A location’s place type is a pretty fundamental property and it’s easy to imagine that a third-party application might use and store that metadata for important application-specific purposes. Which is to say: We don’t need to have an opinion about what or why an application is doing something with the metadata associated with a location and if we start by saying that WOF ID 85892915 is a neighbourhood (which it was when we imported the data from Quattroshapes) we probably shouldn’t just change it on a whim.

We also don’t think BoCoCa is a neighbourhood, though. We absolutely have an opinion about that. At one time BoCoCa might have been a neighbourhood but in our world it no longer is. The way that we reconcile problems like this is by creating a new record with a new place type (BoCoCa the macrohood) and by updating each record to indicate that one supersedes the other.

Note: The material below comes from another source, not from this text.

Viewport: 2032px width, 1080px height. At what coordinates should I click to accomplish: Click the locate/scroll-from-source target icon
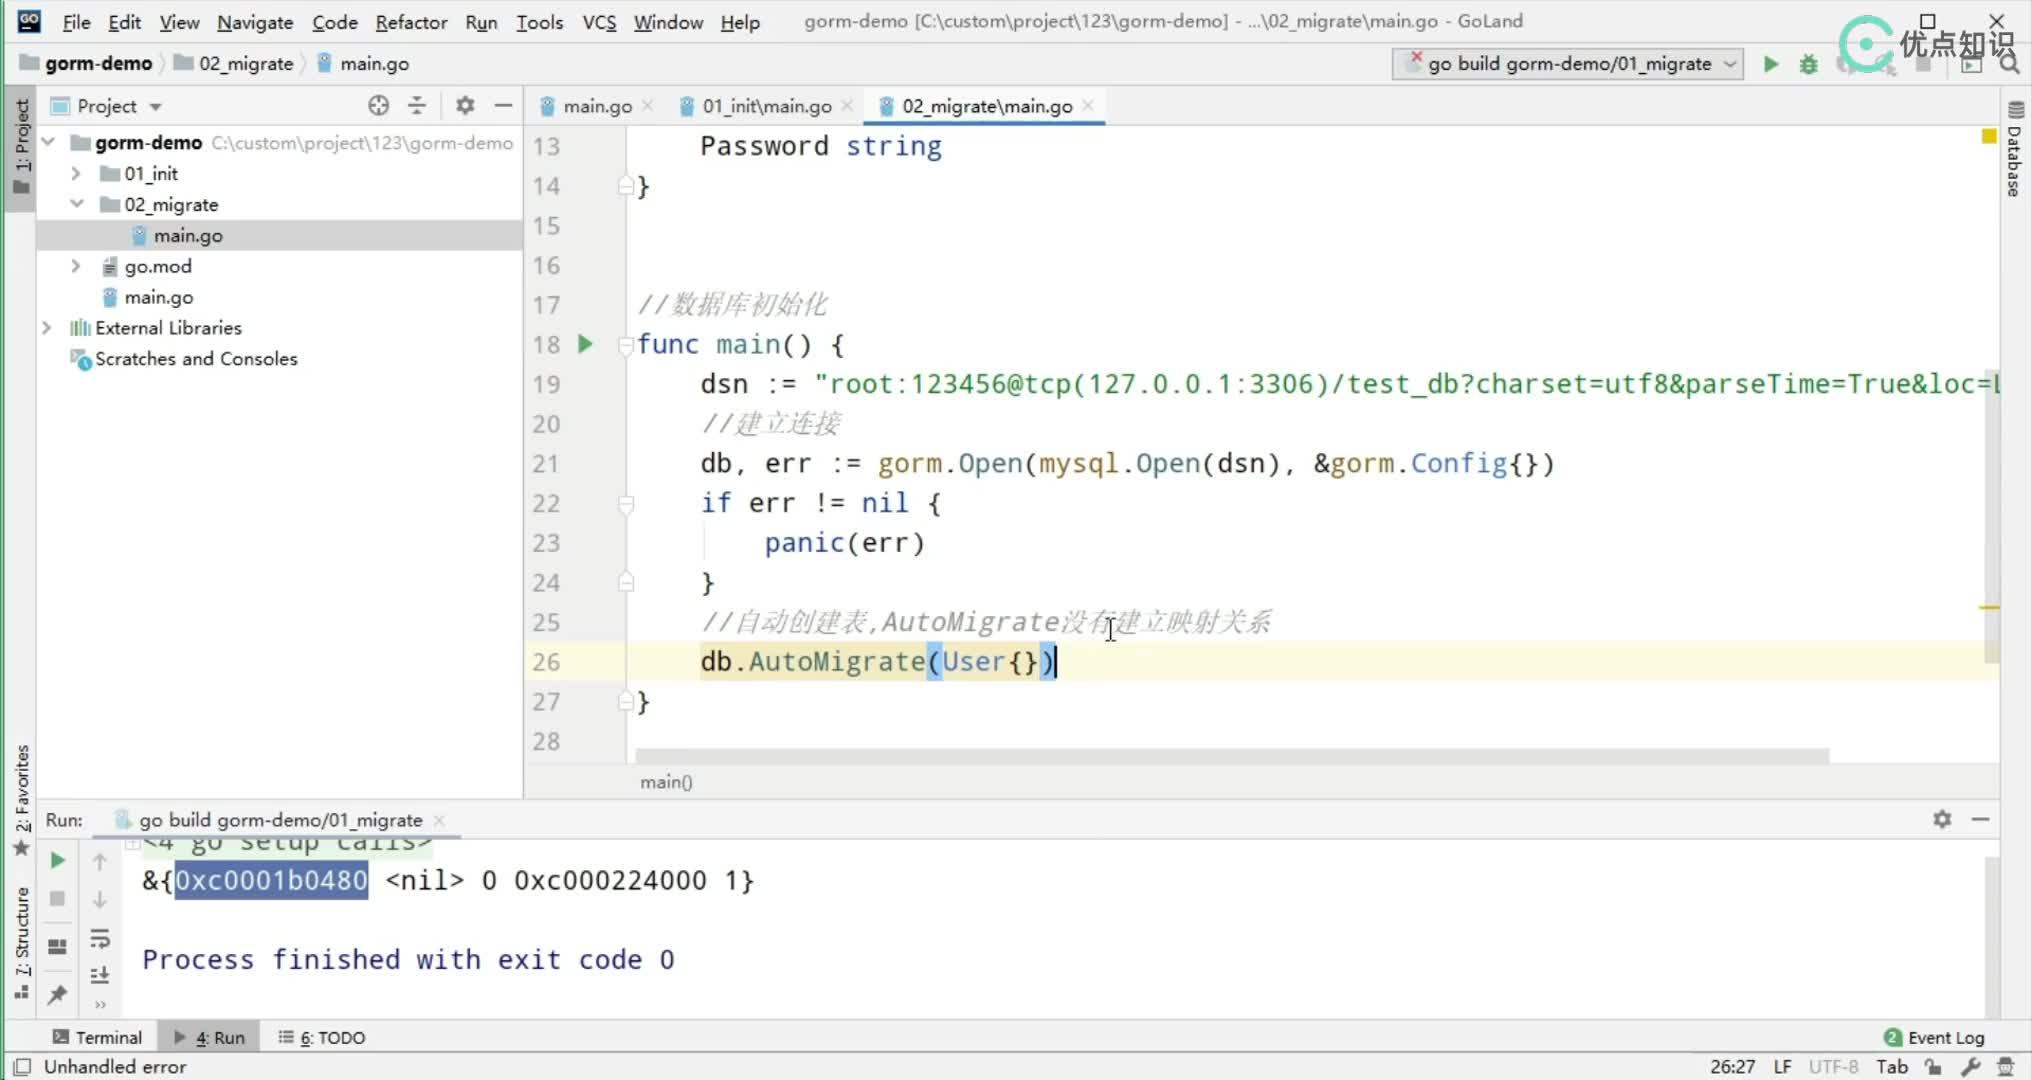pos(378,105)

For example, the record for BoCoCa the neighbourhood looks like this:

"wof:superseded_by": [102147495],
"wof:supersedes": [],

While the record for BoCoCa the macrohood looks like this:

"wof:superseded_by": [],
"wof:supersedes": [85892915]

It is left up to individual applications to decide how or whether to treat records that have been superseded differently. A search engine, for instance, may choose to weight a superseded place differently or exclude it altogether.

Breaches

Every record has a wof:breaches list attached to its properties. Depending on when you read this blog post, most or all of those lists may still be empty. A “breach” occurs when the geometry of a given location is intersected by the geometry of another location of the same place type.

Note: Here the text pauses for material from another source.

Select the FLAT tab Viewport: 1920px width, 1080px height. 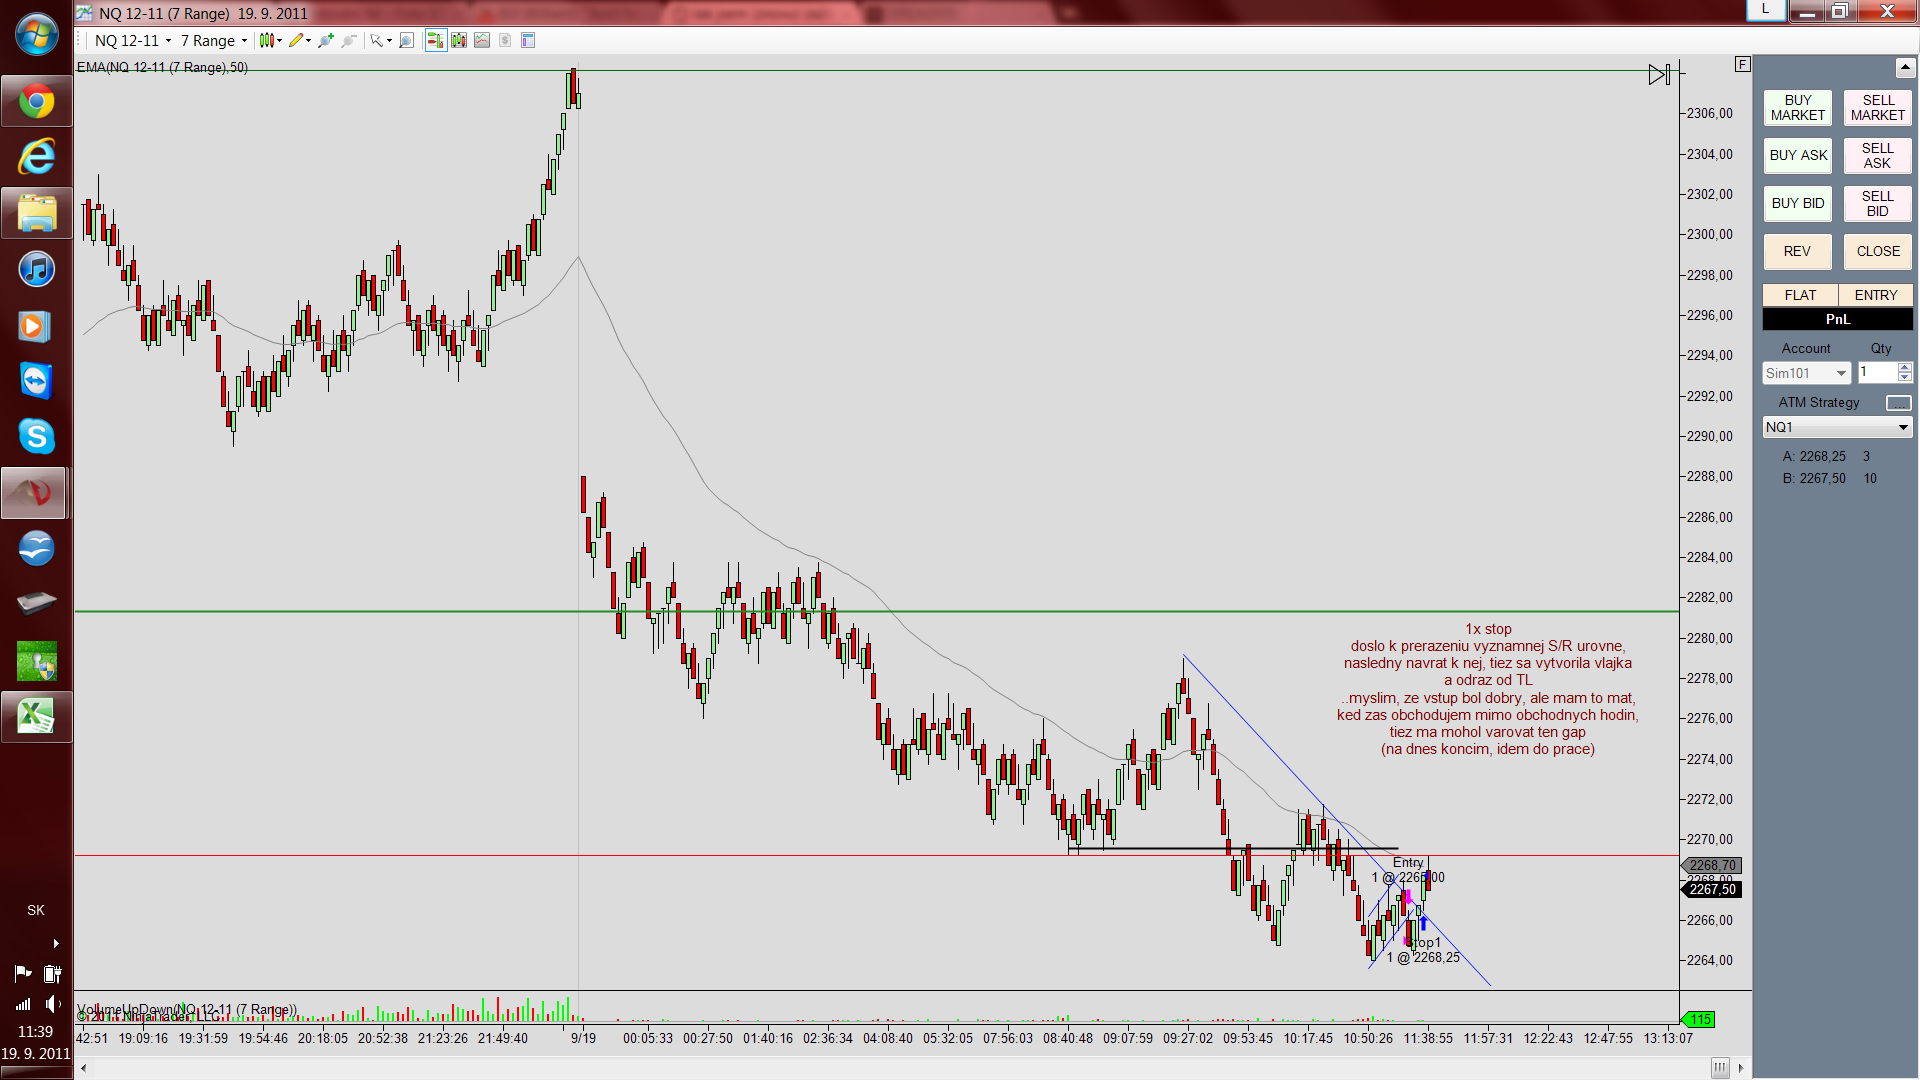click(x=1799, y=295)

The purpose of these lists is to signal to users of the Who’s On First data that there is either an error in the data (most country records shouldn’t breach any of their neighbours) or that there is a legitimate difference of opinion about the boundaries of a place (neighbourhoods, for example).

Like many signals its precise meaning and significance and how it should be handled is left up to individual applications.